I can spend weeks—as I've been doing—writing in my journal about the possibilities of my starting point. It's all free association. But it's always in full sentences because a striking phrase or a clause is still only a notion until it becomes a sentence; then it becomes an idea. So I throw out sentences in my journal and stumble toward characters, possible scenes, thoughts about staging. I'm a spelunker groping my way through unexplored passageways, only the dimmest light on my head helping me move at all. After a while I realize I'm circling back on myself, not moving forward. I know I cannot find my structure or even the central meaning of the thing by spinning out more generalized ideas as if I were a critic examining all the ideas inherent in a piece that hasn't even been written yet.

That's when I know it's time to start writing.

I've done enough groundwork to forget about generalities and get to the moment-to-moment life of a scene, to hear the voices of my people and, as Bernard Shaw once said, "Let `em rip." And that's when the discoveries start. My characters start telling me what I'm writing about. If I try to work my will on them, make them do or say something out of my needs and not theirs, they take their revenge by going silent on me. If I let them have their autonomy they tell me more and more about who they are and what they want and, ultimately, what they're about.

The old, tiresome advice to young writers is "Write about what you know." What we neglect to tell them is that they know more than they think they do and that the way to find out what they really, deeply know is to write and to leave themselves open to surprise.

That's why I write.
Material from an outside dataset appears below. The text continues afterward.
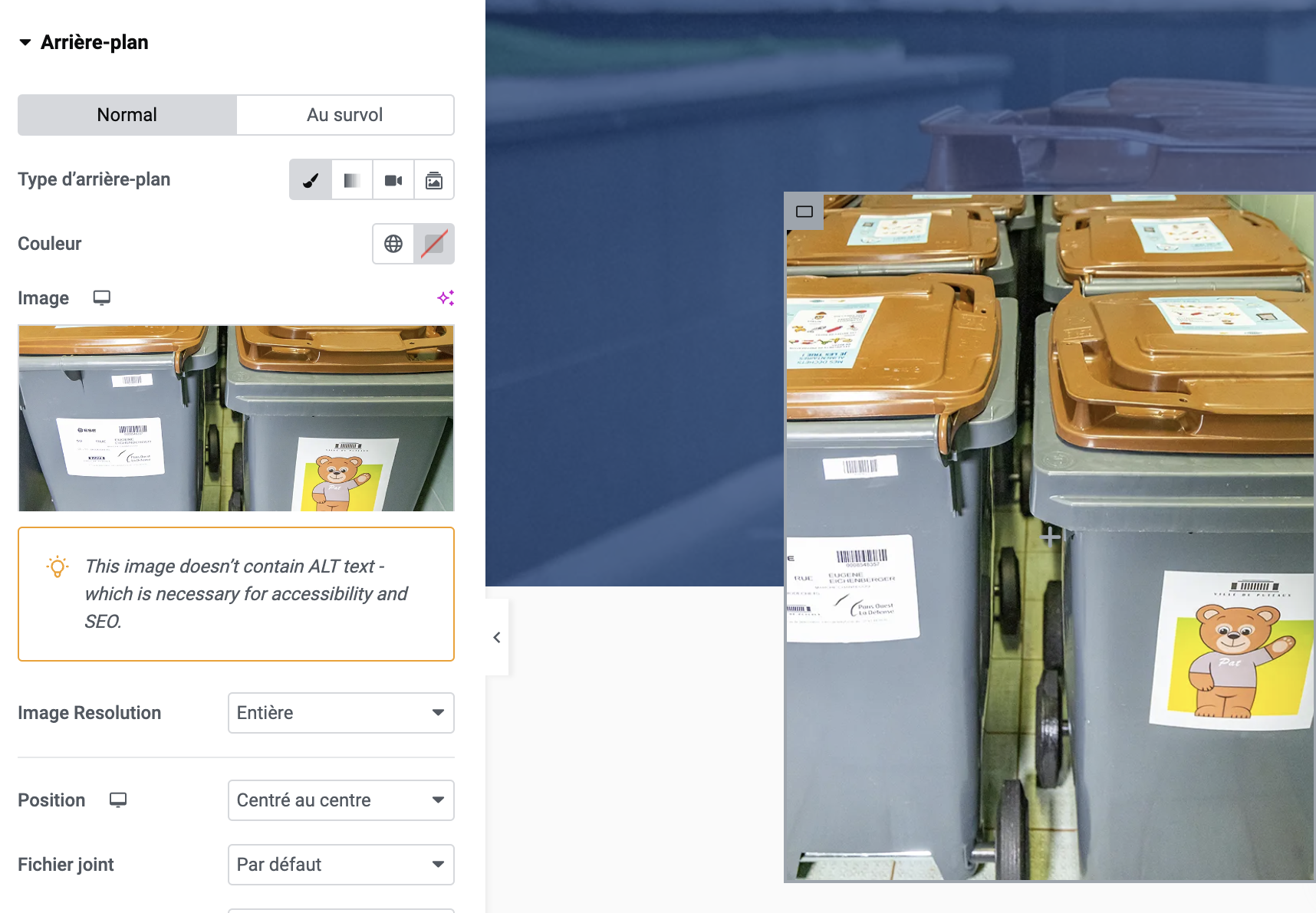Open the Fichier joint dropdown

click(x=341, y=865)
I write from the clues of what I already know in order to find out what I didn't know I knew. I write from the emotions I have felt to experience the deeper ones I didn't know I was capable of feeling—or that frightened me. I write for the nourishing, self-expanding thrill of that surprise. One idea leads to another. One scene demands I follow its trail to the next. The faith that sustains me is that ultimately the work will yield up its secrets and tell me what it and I and all of us are about.